God is Good, So Worship Him No Matter What
The dream I had was vivid and clear. A natural disaster had destroyed the church building in an impoverished nation where the believers are often persecuted. Yet in the midst of the rubble, they gathered together to worship God. Whatever the cause of the storm that tore up their building, God remained good and worthy of worship.
When I woke up from the dream, there was only one thing I could do: Sit down and write this article.
Worship and Give Thanks
To be sure, what I dreamt about has happened many a time over the years. Believers have joined together in the midst of terrible loss and worshiped. They have suffered great pain and had something (or someone) precious taken from them. Yet with heavy hearts, they lifted their heads to heaven, they lifted their voices to heaven, and they worshiped God.
Whatever (or whoever) caused their pain. Whatever (or whoever) was behind their suffering. Whatever the explanation might be, one thing was sure. God remains good. The heavenly Father remains faithful. Jesus remains the same. They will therefore worship and give thanks.
After years of study, writing, editing, and rewriting, I have just finished a commentary on Job, due out in fall 2019.
The Book of Job
Job is a book of majesty and a book of mystery. It is a book with many challenges for the commentator, from the difficulty in translating many verses to the difficulty in understanding many verses to the difficulty in applying those verses to believers today. What an incredible book!
But there are many lessons emerging from Job that are simple, clear, and powerful.
We Don’t Always Get Answers
One of the lessons is that Job does not get answers to his questions. He never finds out about the adversary (Satan) who killed his children and his servants, pillaged his goods, and struck him with a horrific sickness. And he never finds out why God allowed the adversary to do this, even orchestrating it on a certain level. Why, why, why?
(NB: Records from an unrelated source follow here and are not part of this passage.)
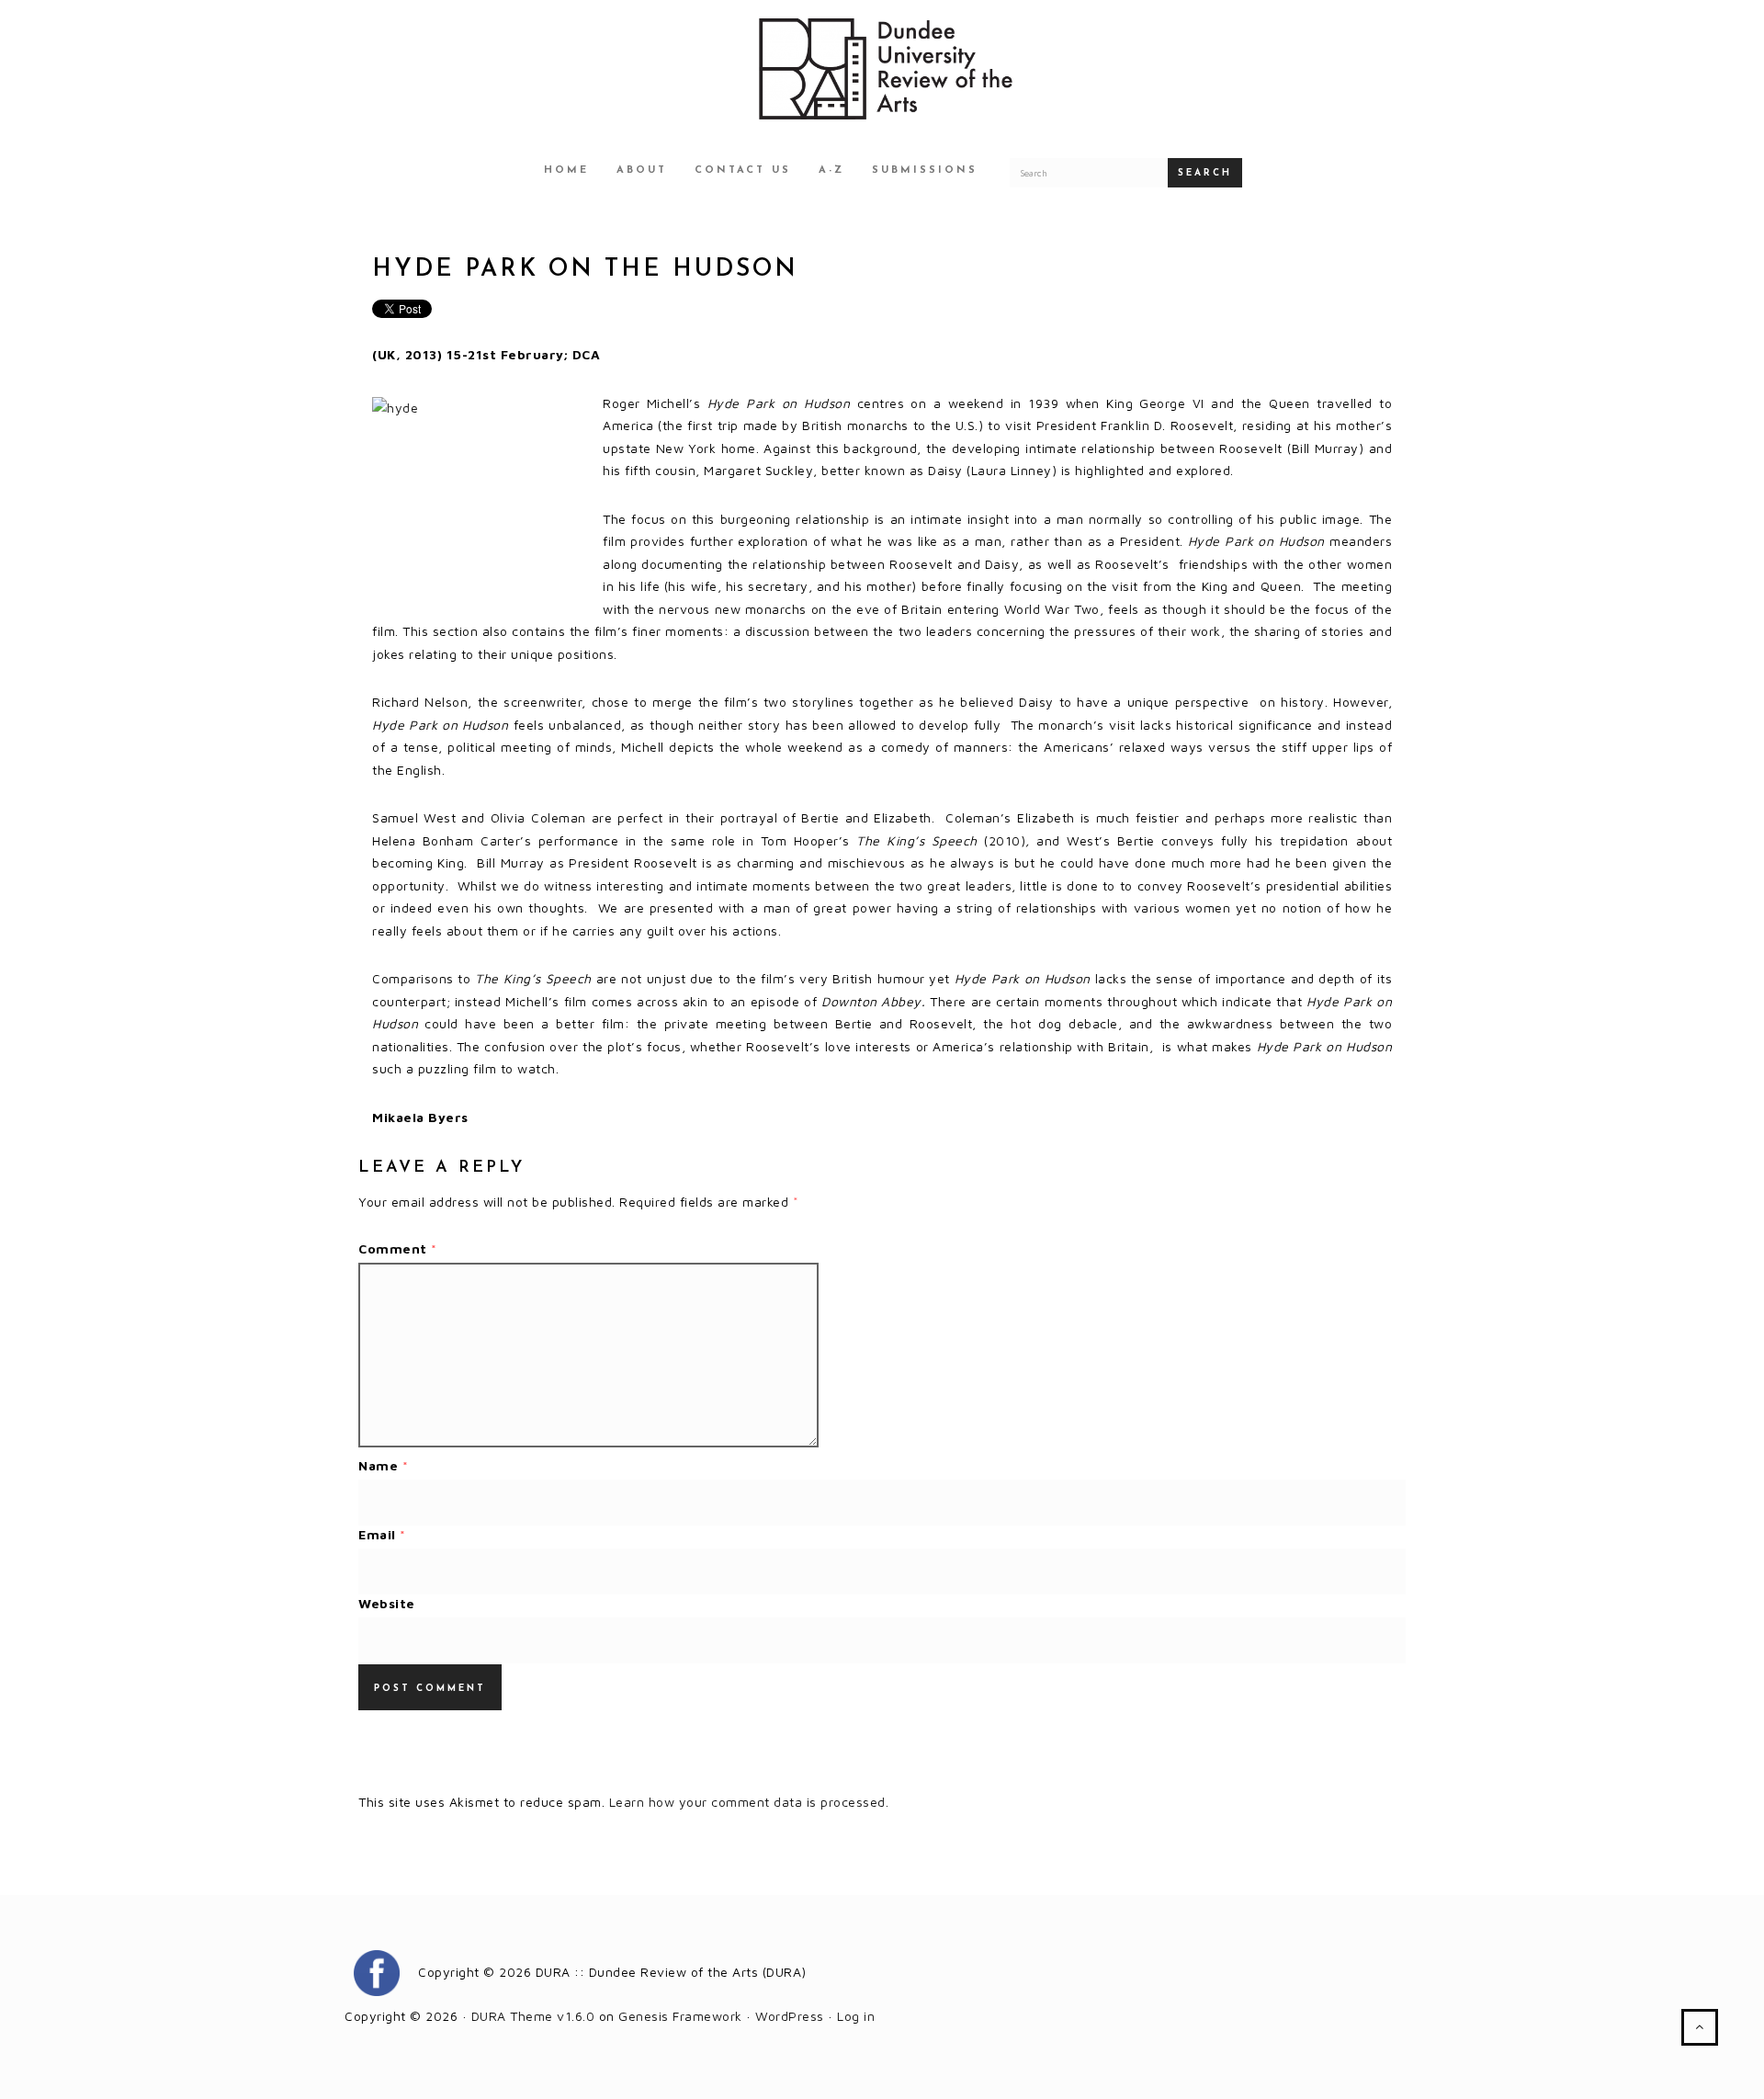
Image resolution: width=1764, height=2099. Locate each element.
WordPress (789, 2016)
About (641, 170)
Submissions (925, 170)
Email (382, 1534)
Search (1205, 173)
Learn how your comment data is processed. (749, 1802)
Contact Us (743, 170)
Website (386, 1603)
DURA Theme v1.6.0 (533, 2016)
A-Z (831, 170)
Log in (856, 2016)
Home (566, 170)
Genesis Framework (680, 2016)
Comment (397, 1248)
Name (383, 1465)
But Job does receive a fresh revelation of the Lord in His extraordinary goodness, a God of life and beauty, not a God of death and destruction. And that is more than enough.
Job puts his hand over his mouth, repents of the ugly charges he brought against the Lord, and worships.
And note this: He worships when his body is still covered with painful, itching boils. When he is still in agony over the loss of his 10 children. When he still has no evidence that his situation will change at all. No matter what, he will worship. God remains good.
A Sudden Loss
This past Friday night (December 28, 2018), Nancy and I were sitting with some dear friends of ours, Gary and Cindy Panepinto. They are senior members of our ministry team, and we were talking about the sudden death of Caleb, one of our team members, on December 21. He was just 23 years old. (See here for my tribute to him.)
We’ve known Gary and Cindy since 1983, and we agonized with them in 1998 when they lost their younger son, Scott, at the age of 13, the victim of a freak boating accident.
If anyone could relate to what Caleb’s parents were going through, it is Gary and Cindy.
Scott was one of the godliest kids I have ever known, a young teen who loved the Lord and honored his parents. Yet he was taken suddenly in July 1998.
A father had taken Scott out, along with two other boys and his own son, for some fun on jet skis. They did this on a week day so that there were no other boats or jet skis anywhere around them. And when the two jet skis crashed, the other three boys were not hurt at all while Scott was instantly killed. Why, why, why?
God is Good and Worthy of Worship
Yet in all these years — including in the immediate aftermath of Scott’s death — Gary and Cindy never wavered in their faith. They knew God remained good. And they knew He was worthy of worship.
Of course, they agonized over Scott’s loss. Of course, they shed many tears. Of course, they miss him to this day. Yet they also know the Lord, and they know Scott is with him. And that is more than enough.
Cindy reminded us of Exodus 20, the Ten Commandments, which teach that children who honor their parents will live long lives. This is something that Paul also quoted and reemphasized. (See Exodus 20:12; Ephesians 6:1-3.) Shouldn’t Scott still be alive?
The very morning he died, Cindy spoke words from Scripture over him (and his older brother Adam) in prayer, saying to the Father that she had no greater joy than to know that her children were walking in truth (see 3 John 3).
Against that backdrop, how do you explain Scott leaving this world at the age of 13? How do you explain it happening in a freak accident that took place under the watchful eyes of a safety-minded father?
Eyewitnesses to His Faithfulness
To this day, Gary and Cindy don’t have an answer to these questions. But they don’t need one. They love God, they know He is good, and they are eyewitnesses to His faithfulness. So they worship Him today, even as they comforted mourners coming to comfort them in July 2018. (I saw this with my own eyes.)
As Gary said to me last night — with vigor and confidence, “when the Scripture says that ‘all things work together for good to them who love God and are called according to His purpose’ (Rom 8:28), it means ‘all things,’ including the death of your son.” That’s a word for all of us.
Light in the Darkness
And so, no matter what you’re going through right now, no matter how great the pain or the loss, take a moment to worship God. He remains good, and He remains worthy of your praise. His light will shine through the darkness.